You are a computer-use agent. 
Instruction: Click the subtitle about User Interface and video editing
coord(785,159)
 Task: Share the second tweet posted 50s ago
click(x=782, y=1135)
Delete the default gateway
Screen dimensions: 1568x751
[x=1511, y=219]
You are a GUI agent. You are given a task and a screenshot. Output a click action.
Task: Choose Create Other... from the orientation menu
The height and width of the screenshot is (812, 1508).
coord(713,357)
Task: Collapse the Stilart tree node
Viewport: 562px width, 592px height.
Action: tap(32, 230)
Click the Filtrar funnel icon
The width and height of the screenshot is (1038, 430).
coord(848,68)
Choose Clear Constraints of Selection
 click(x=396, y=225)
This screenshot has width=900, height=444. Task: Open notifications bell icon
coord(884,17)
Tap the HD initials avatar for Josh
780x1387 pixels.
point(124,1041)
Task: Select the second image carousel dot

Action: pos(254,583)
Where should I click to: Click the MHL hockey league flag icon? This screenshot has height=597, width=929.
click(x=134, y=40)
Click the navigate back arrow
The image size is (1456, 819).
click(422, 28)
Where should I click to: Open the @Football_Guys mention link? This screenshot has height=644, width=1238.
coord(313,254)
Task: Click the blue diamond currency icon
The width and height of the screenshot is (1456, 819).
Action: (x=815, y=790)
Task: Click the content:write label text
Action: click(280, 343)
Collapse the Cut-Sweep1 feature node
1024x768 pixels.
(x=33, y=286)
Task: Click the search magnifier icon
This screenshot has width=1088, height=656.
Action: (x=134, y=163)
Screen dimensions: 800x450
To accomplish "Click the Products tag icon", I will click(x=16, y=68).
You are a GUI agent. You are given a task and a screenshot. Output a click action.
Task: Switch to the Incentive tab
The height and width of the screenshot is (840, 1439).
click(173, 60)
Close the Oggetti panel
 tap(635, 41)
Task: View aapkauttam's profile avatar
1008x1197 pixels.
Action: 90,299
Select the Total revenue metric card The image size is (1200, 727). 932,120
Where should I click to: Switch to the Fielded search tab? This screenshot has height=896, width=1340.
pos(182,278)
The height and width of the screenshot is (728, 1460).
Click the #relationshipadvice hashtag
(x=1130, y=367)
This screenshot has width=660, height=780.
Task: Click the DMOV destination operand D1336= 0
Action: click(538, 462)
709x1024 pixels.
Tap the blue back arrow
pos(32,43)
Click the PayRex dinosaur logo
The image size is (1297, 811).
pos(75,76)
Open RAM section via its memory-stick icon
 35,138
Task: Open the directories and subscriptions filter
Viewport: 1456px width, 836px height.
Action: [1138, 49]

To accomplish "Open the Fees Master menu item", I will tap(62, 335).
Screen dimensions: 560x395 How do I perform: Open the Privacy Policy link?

» **What you are asked to do**: Give as a numbered list every line of the material from the start up to and including the line with "coord(713,357)", leaving out any blank lines.

» **Solution for this task**:
1. You are a computer-use agent. 
2. Instruction: Click the subtitle about User Interface and video editing
3. coord(785,159)
4.  Task: Share the second tweet posted 50s ago
5. click(x=782, y=1135)
6. Delete the default gateway
7. Screen dimensions: 1568x751
8. [x=1511, y=219]
9. You are a GUI agent. You are given a task and a screenshot. Output a click action.
10. Task: Choose Create Other... from the orientation menu
11. The height and width of the screenshot is (812, 1508).
12. coord(713,357)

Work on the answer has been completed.